I have always found this forum a source of inspiration.  All of your FOTD looks are so gawjus its a little intimidating.

I though I would finally sign up instead of lurking in the hope I might gain some great tips from the members here 
	

	
	
		
		

		
			





To introduce myself I am a relatively new convert to MAC.  My makeup collection consists mainly of Stila and MAC items.

My favourite MAC products include:

Diana Eyes 2 palette
Lovechild gloss
Spice lip liner

So hi everyone


----------



## user2 (Apr 9, 2005)

Hi Cleo...


----------



## Cleopatra (Apr 9, 2005)

Hi Vuitton how are you?


----------



## charms23 (Apr 9, 2005)

Hi Cleopatra and welcome to Specktra!


----------



## Cleopatra (Apr 9, 2005)

Thanks Charm  
	

	
	
		
		

		
		
	


	




I am looking forward to becoming more of a contributor.  

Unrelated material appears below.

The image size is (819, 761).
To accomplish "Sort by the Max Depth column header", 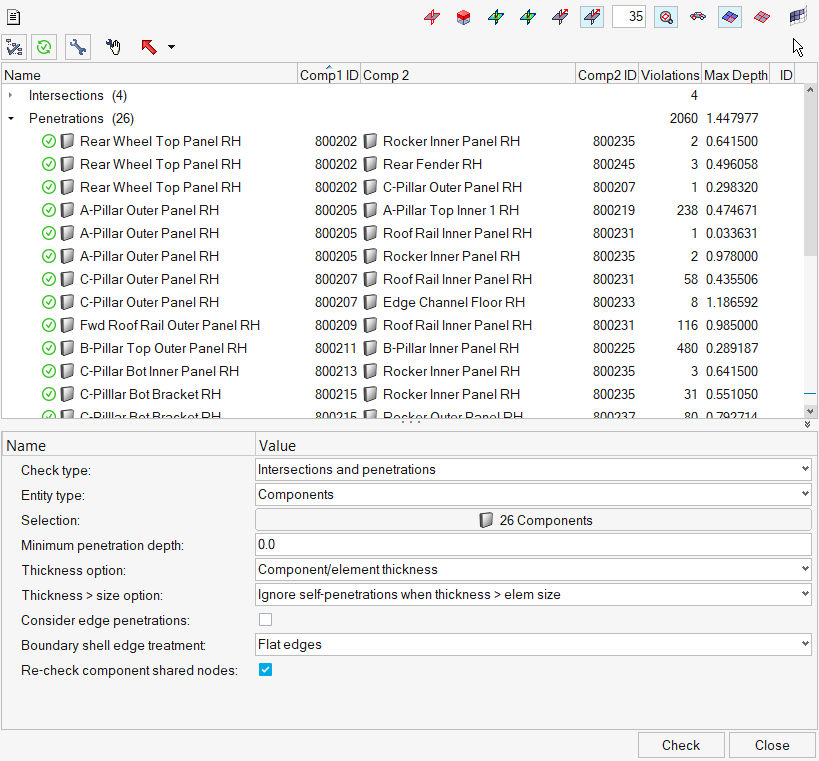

By the way love your avatar


----------



## user2 (Apr 9, 2005)

I'm fine thanks, how are you?
I'm looking forward for my Blacktrack FL to arrive! I feel like Christmas!


----------



## Cleopatra (Apr 9, 2005)

I haven't tried the Fluidlines yet but am keen too.  I have green eyes and a very pale complexion with lots of pink undertones so what would you recommend?


----------



## user2 (Apr 9, 2005)

Hmm what about the Macroviolet oder the classic Blacktrack? Or maybe the Brassy!
But I'm obsessed with my Rich Ground right now!


----------



## Jessica (Apr 9, 2005)

Welcome to Specktra!


----------



## mac_obsession (Apr 9, 2005)

Welcome to Specktra Cleopatra!


----------



## Cleopatra (Apr 9, 2005)

Thank you everyone 
	

	
	
		
		

		
		
	


	




  You have made me feel very welcome


----------